Few cults have left as nightmarish a legacy as Aum Shinrikyo in Japan. A doomsday group led by near-blind yogi Shoko Asahara, it unleashed a deadly sarin gas attack on Tokyo subway lines in 1995, killing 13 and injuring nearly 6,000 in the only recorded use of weapons of mass destruction by a private organization.

Aum Shinrikyo’s strike on the central nervous system of modern Japan and its charismatic leader, who influenced thousands of followers using the teachings of Nostradamus and the philosophies of eastern mysticism, sound the like the drawing-board ideas of a cliché disaster movie.

But the doomsday cult serves as the most extreme example of a society highly impressionable to cult thinking.

The Continued Influence of Cults Today

According to the Ministry of Justice, Aleph (a splinter cell of Aum Shinrikyo) had over 1,650 active members in Japan as recently as 2019. Though Asahara was sentenced to death the previous year, analysts reckon this only boosted his messianic status, raising questions as to whether Aleph will eventually try to resume his ultimate plan of “cleansing” society.

There are thought to be around 2,000 more cults operating in Japan, with between 10 and 20 percent of the population having links, often through religious groups.

Bizarre syncretic cult Happy Science fuses traditional religions with ultranationalism and has hundreds of thousands of subscribers to its offshoot YouTube channels. While the grand Church of Scientology in Shinjuku, which opened in 2015, is never short of leaflet-brandishing proselytizers plonked outside its doors.

Called a cult by some, Buddhist group Soka Gakkai, based on the teachings of 13th-century priest Nichiren, claims to have 8.27-million-member households in Japan and is represented in parliament by the Liberal Democratic Party’s junior ruling partner Komeito.

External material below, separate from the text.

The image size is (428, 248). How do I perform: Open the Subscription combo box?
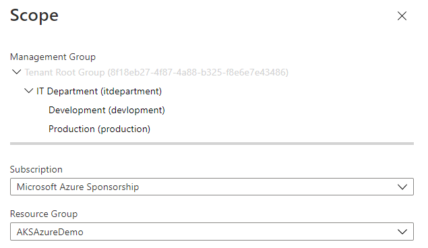[x=212, y=187]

The Japan Society for Cult Prevention and Recovery (JSCPR) was established following the attacks of 1995 and still disseminates information and conducts regular outreach programs today. But with the advent of social media and widespread digital communication channels, cult prevention is becoming an increasingly difficult task.

Many of Japan’s modern cults might not be as outwardly dangerous as Aum Shinrikyo, but they are reflective of a kind of thinking which has metastasized throughout society, bearing its own pernicious fruit.

Cult Thinking vs Cults

We often view cults through a Hollywood lens: the bearded renegade leading throngs of chanting apostles through torchlit woods. But this is not a helpful rubric.

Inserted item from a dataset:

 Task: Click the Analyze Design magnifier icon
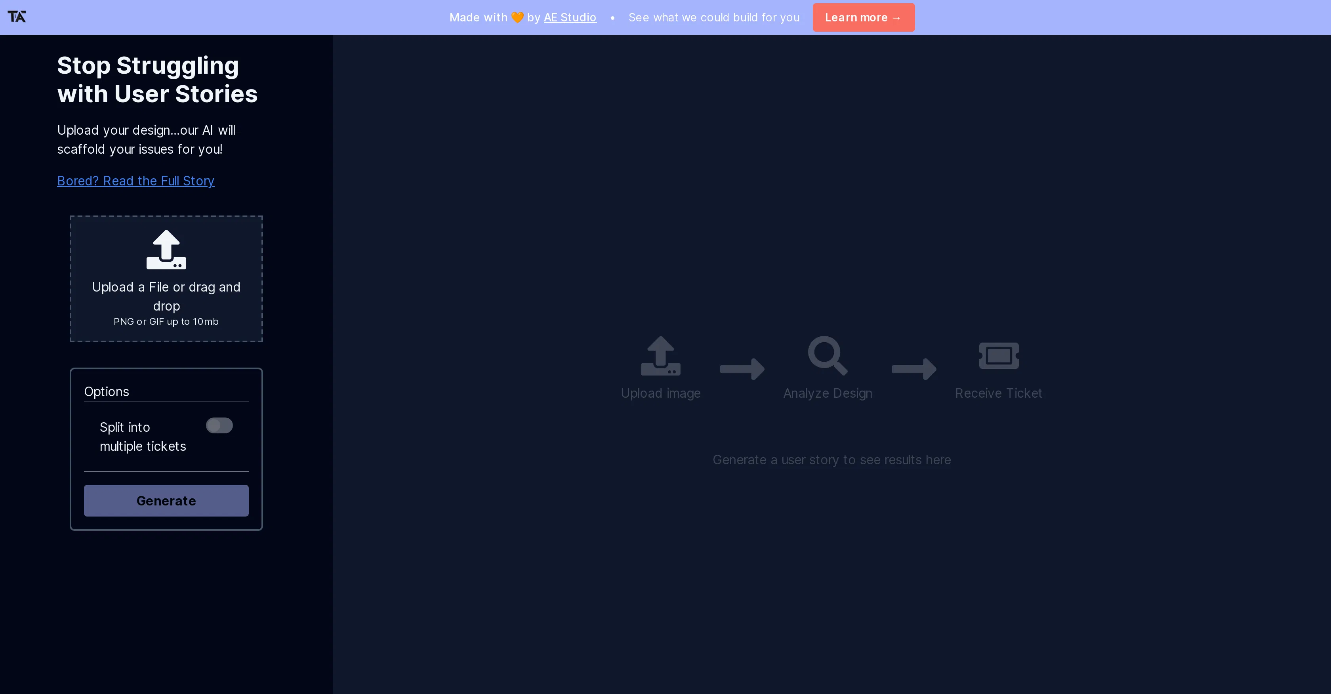pyautogui.click(x=827, y=356)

Most dictionary definitions of the word “cult” center around a small religious group with extremist beliefs. The religion of cults, however, tends to be more about the dogma than a god; the belief in subjective opinions as objective truths.

Our primate brains, with their need for group affirmation, organized hierarchies and solutions to problems, offer a rather prosaic explanation for cult-like tendencies. Coupled with dramatic shifts in society and the accompanying displacement of a vast number of individuals, it’s little surprise that we have become so impressionable.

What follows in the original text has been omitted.